La entrevista también captura un giro cultural. “Ahora movemos símbolos, y eso es todo”, lamenta Bogost al comparar el abandono de talleres y oficios con la ubicuidad de las tareas mediadas por pantalla.
Propone más experiencias táctiles, de servicio comunitario o aplicación de estadística a problemas reales, para reducir la “urgencia de terminar todo lo más rápido posible” que hace tan tentador al atajo algorítmico.
Shroff coincide: los estudiantes “están usando la IA exactamente como fue diseñada… simplemente se están volviendo más productivos”. Y Bogost devuelve el espejo: “A tu jefe no le importará cómo hagas las cosas, solo que se hagan de la manera más eficaz posible”, le dijeron alumnos que ven los incentivos laborales alineados con los atajos.
El dilema no se limita a la honestidad académica. La evidencia preliminar sobre aprendizaje es ambigua.

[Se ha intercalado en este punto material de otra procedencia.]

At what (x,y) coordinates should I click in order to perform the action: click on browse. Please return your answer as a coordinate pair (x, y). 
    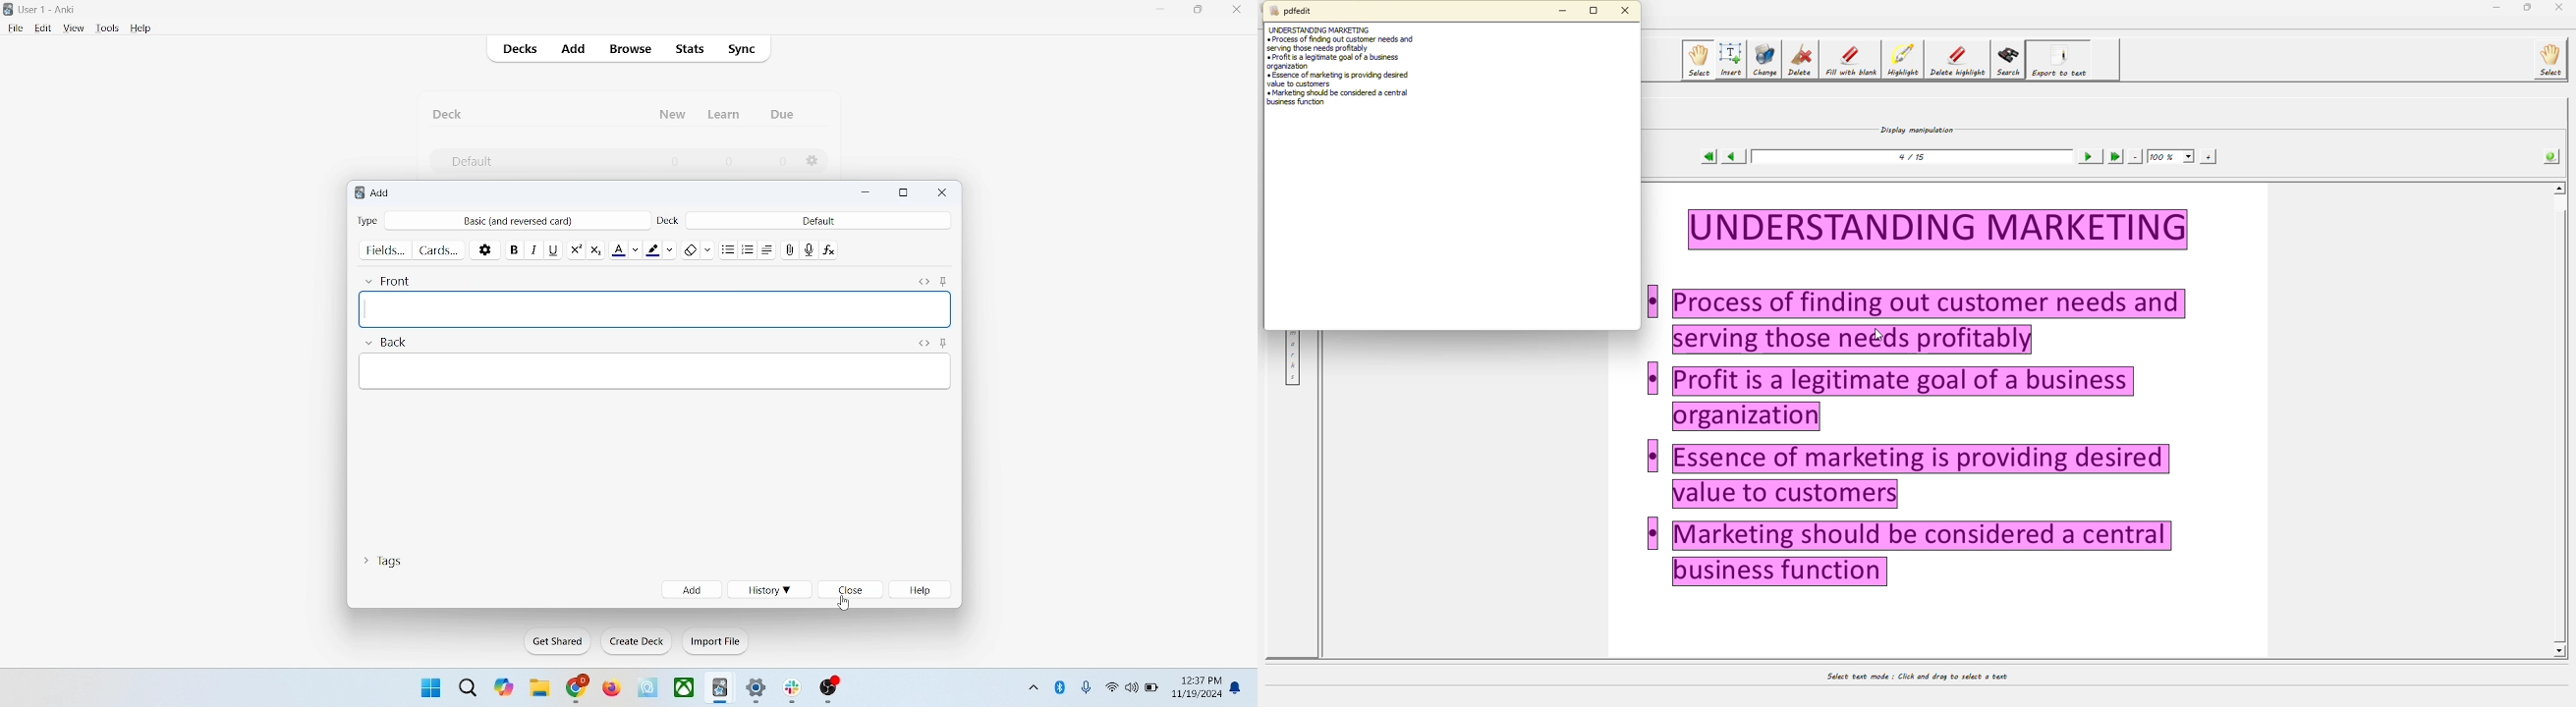
    Looking at the image, I should click on (629, 48).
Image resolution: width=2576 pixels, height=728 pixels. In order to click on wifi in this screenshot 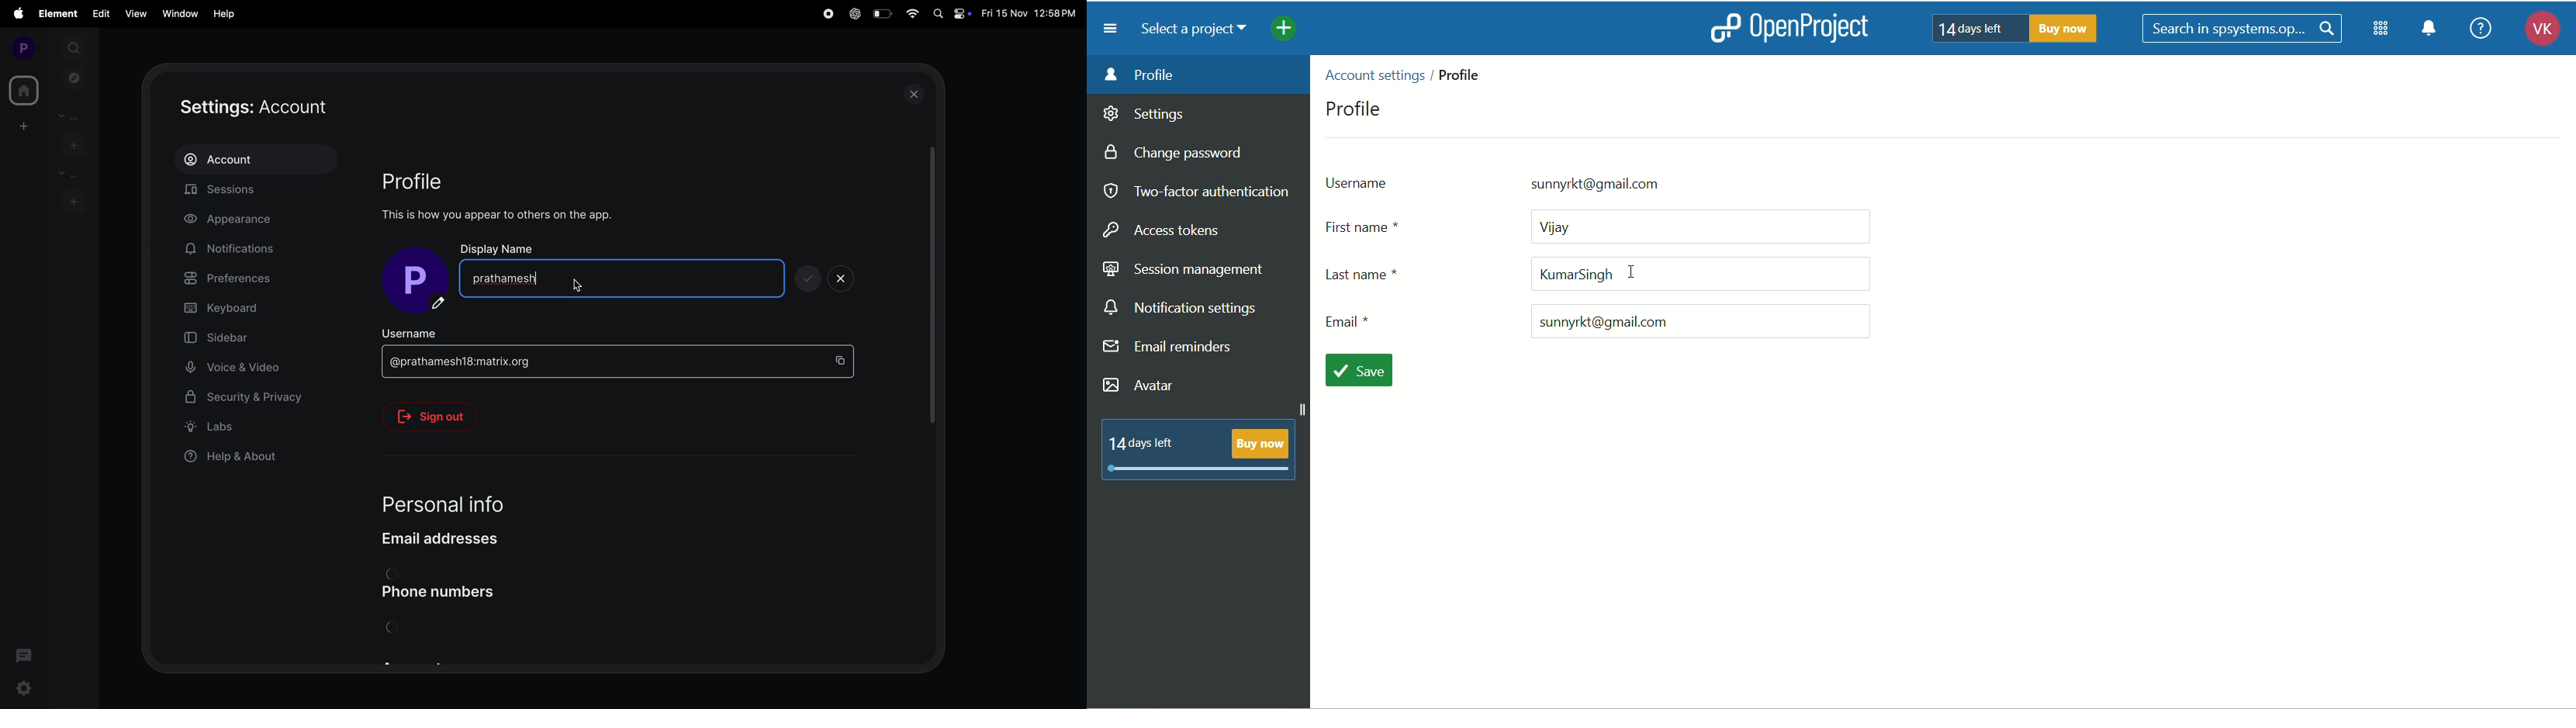, I will do `click(914, 14)`.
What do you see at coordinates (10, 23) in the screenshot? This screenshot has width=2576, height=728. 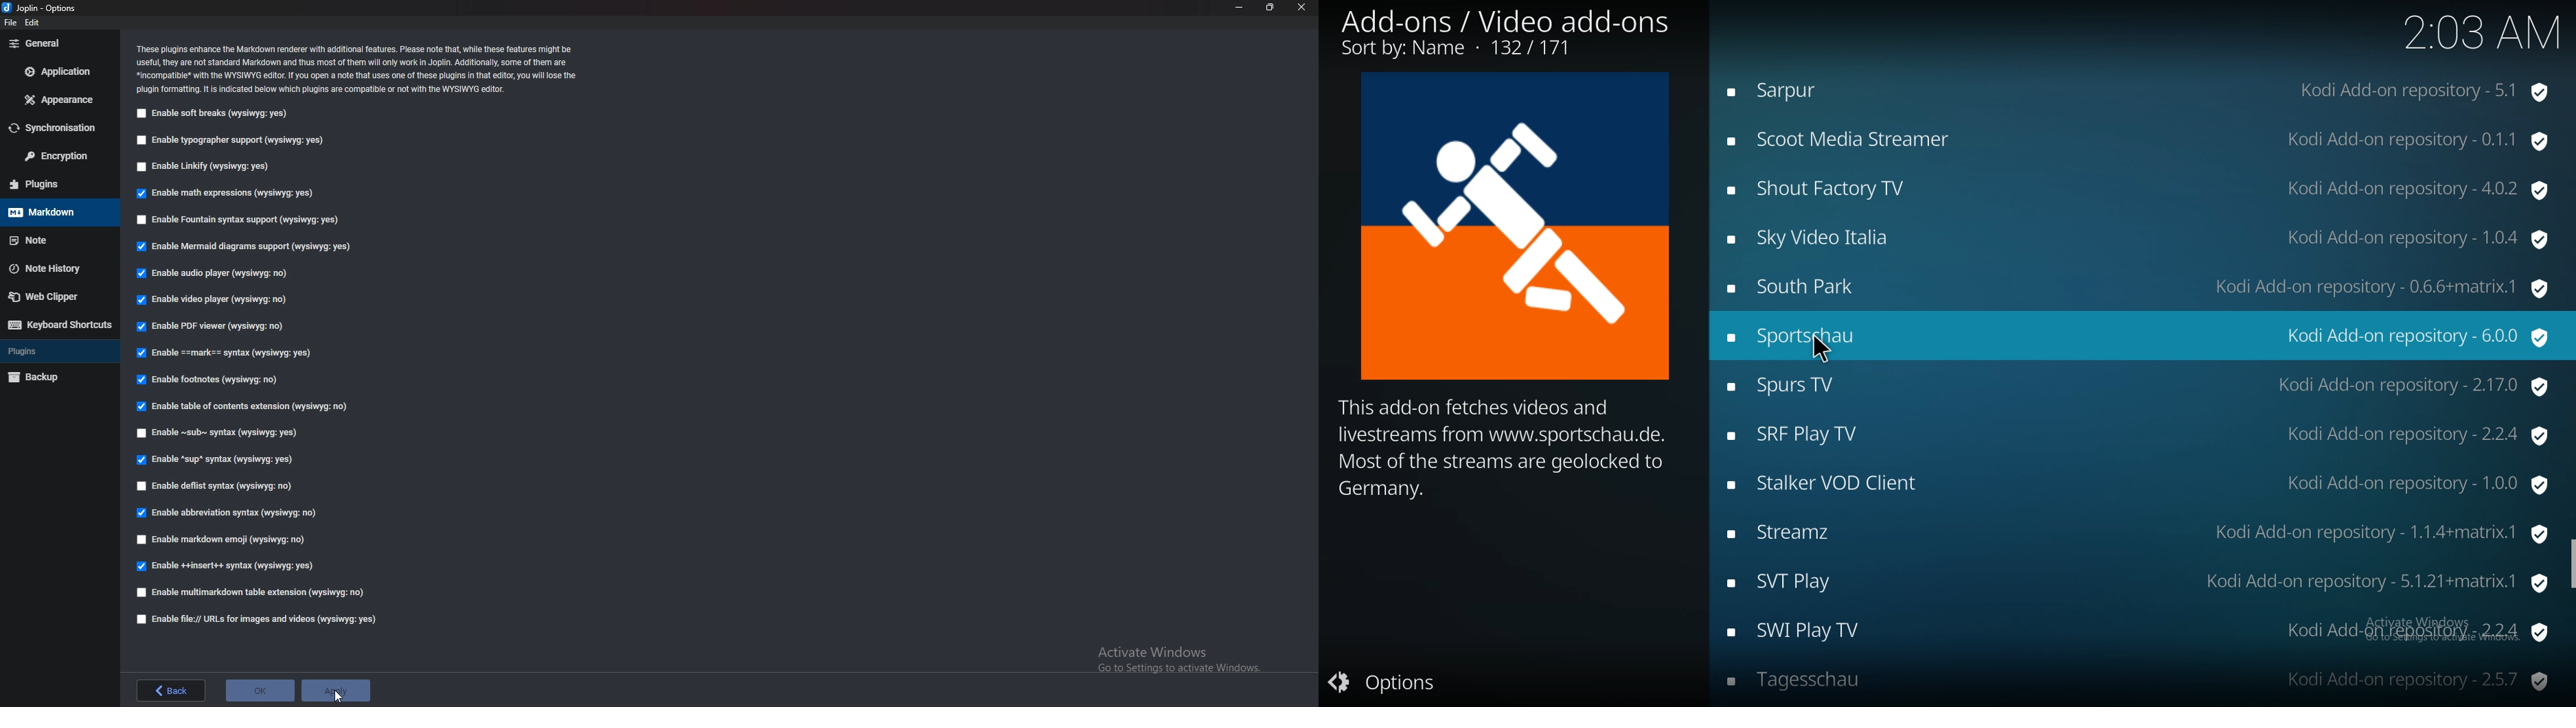 I see `file` at bounding box center [10, 23].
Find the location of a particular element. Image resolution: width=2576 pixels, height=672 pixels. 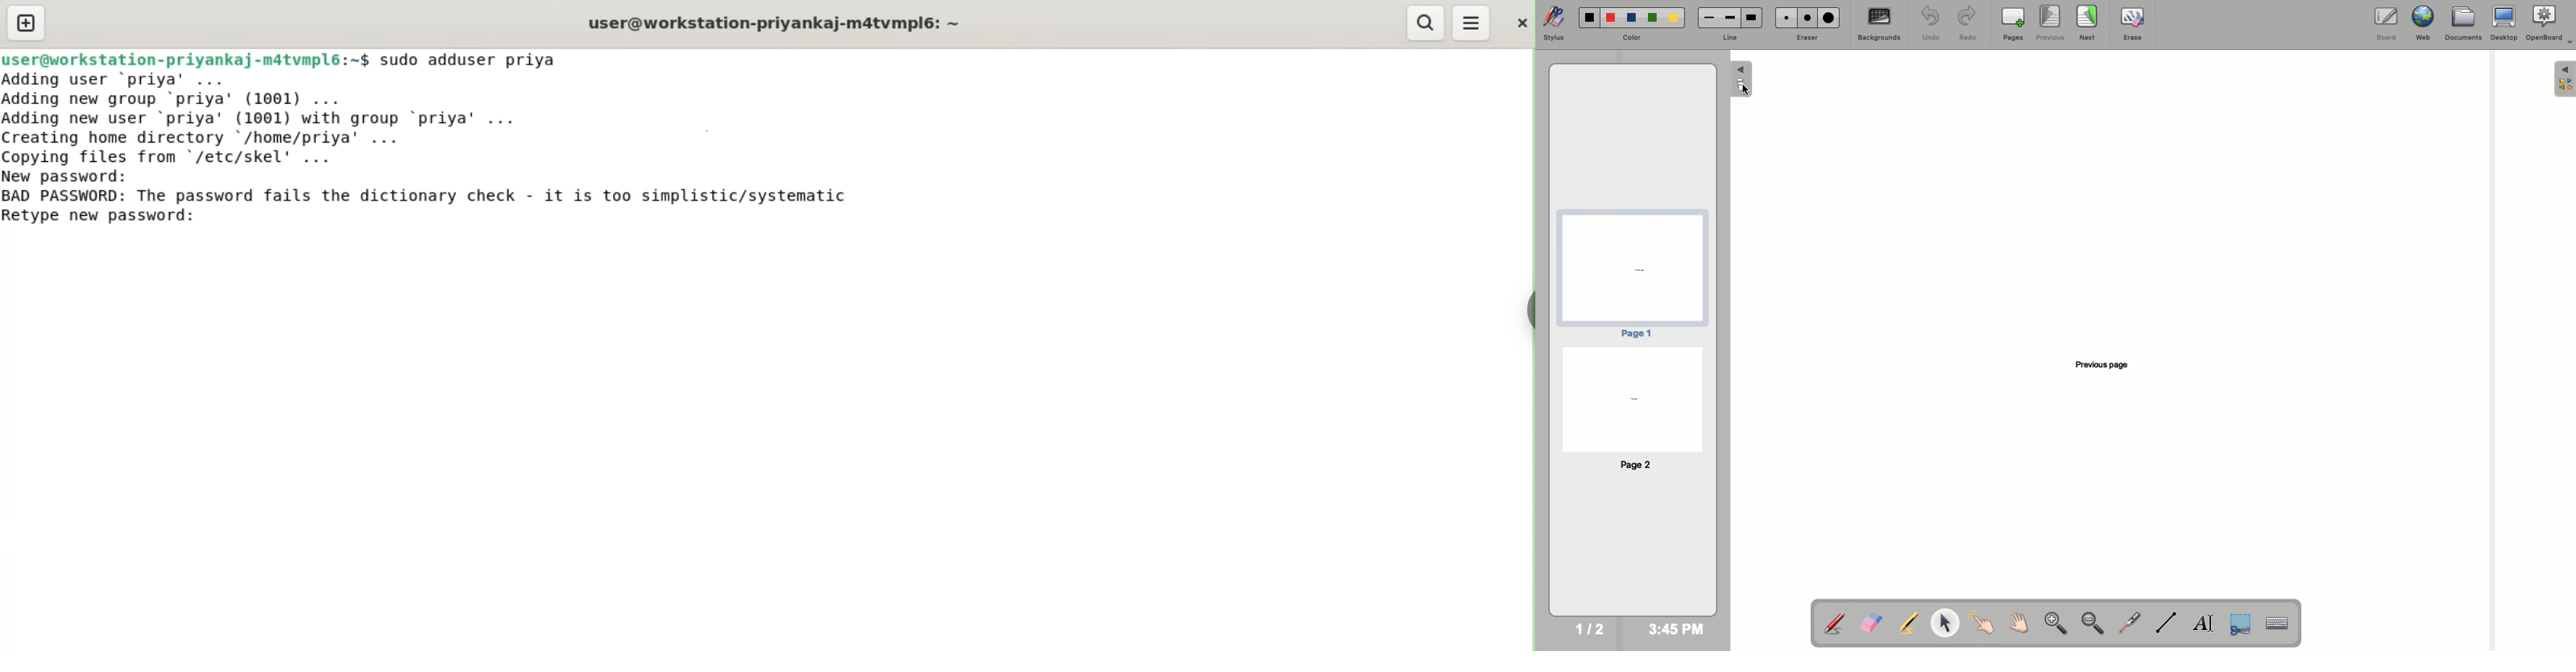

Small eraser is located at coordinates (1785, 17).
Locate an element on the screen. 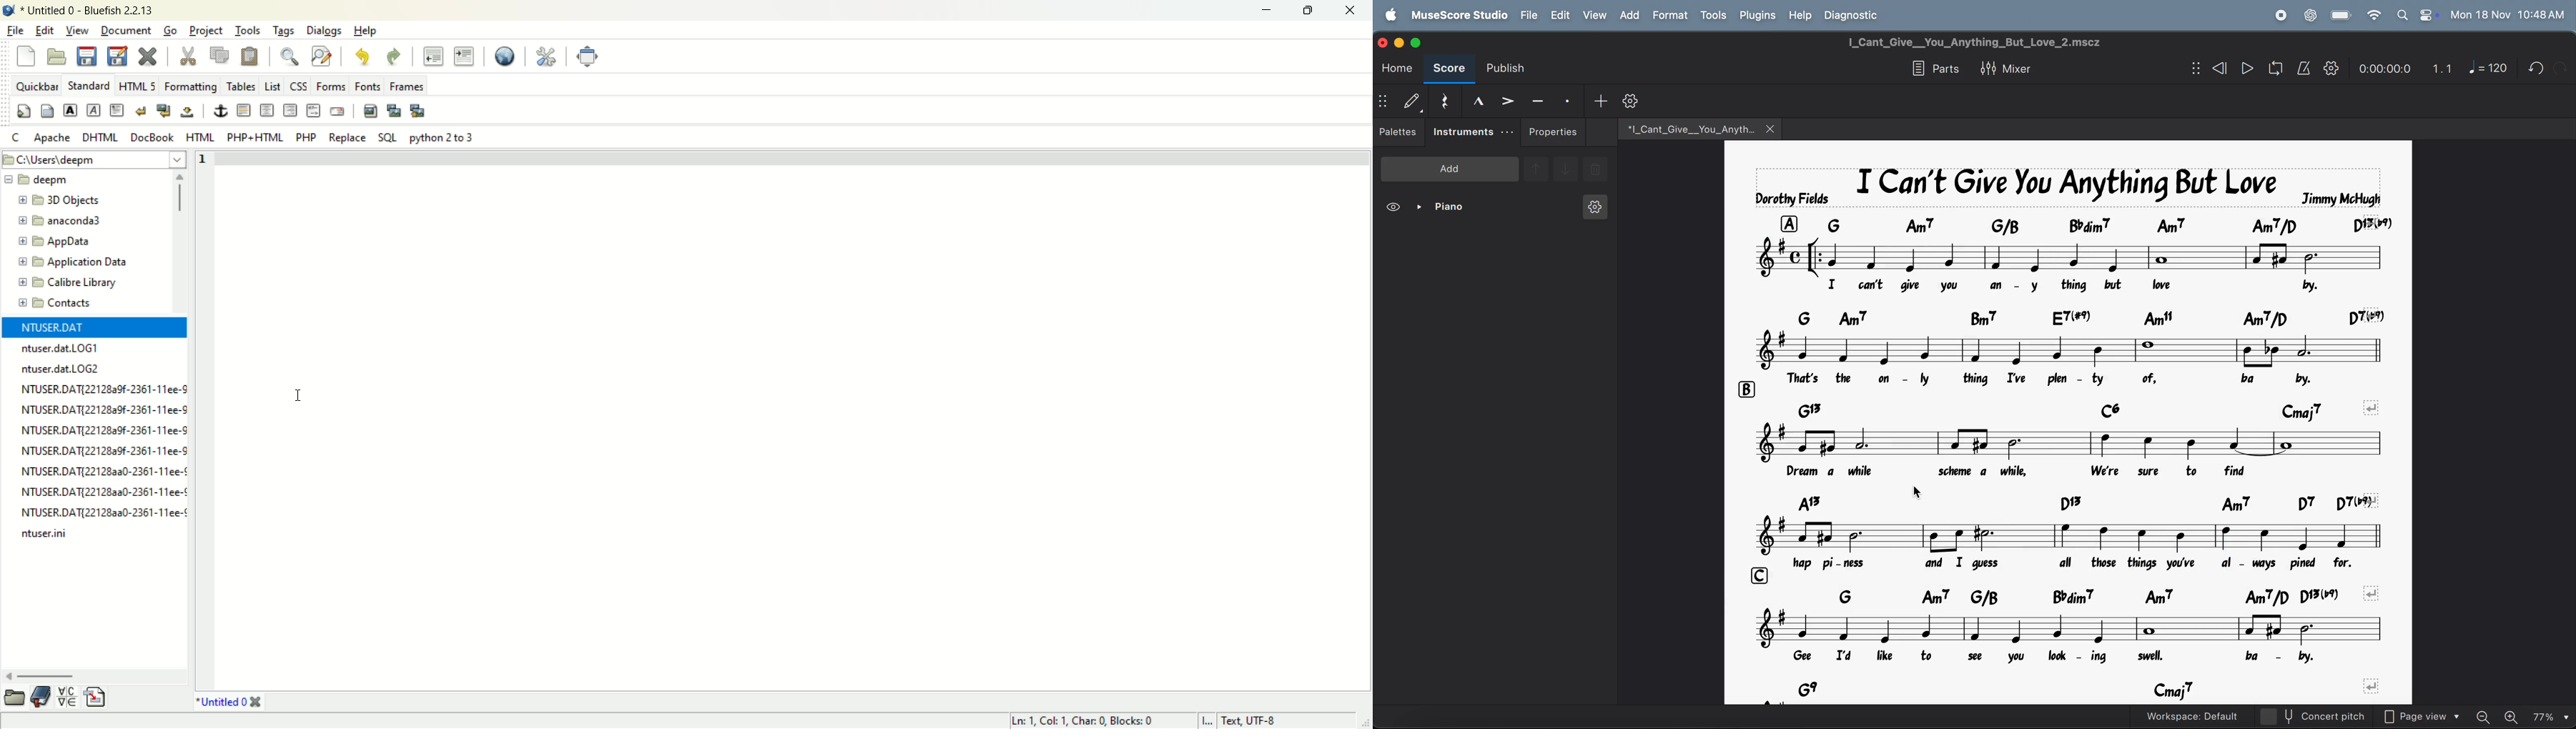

En educación superior, instructores y alumnos anticipan más trampas con IA, y proliferan ajustes como exámenes orales, escritura en clase o seguimiento de ediciones en documentos para reducir el outsourcing cognitivo.
Ed Turnitin, por su parte, reportó que alrededor de 1 de cada 10 trabajos presentaba al menos 20% de contenido generado por IA, un umbral que —advierten— no siempre implica fraude y puede reflejar usos legítimos.
La línea entre apoyo y sustitución sigue difusa. Muchos sistemas K–12 informan que aceptan plataformas adaptativas o asistentes de planeación, pero restringen el uso de chatbots generativos para redacciones o resolución de problemas.
Aun así, la “zona gris” persiste: cuando un alumno usa la IA para estructurar un argumento o para pulir estilo y gramática, ¿se pierde práctica de pensamiento crítico y escritura, o se gana tiempo para discutir ideas en clase? La respuesta, por ahora, descansa en el diseño de tareas y en la retroalimentación.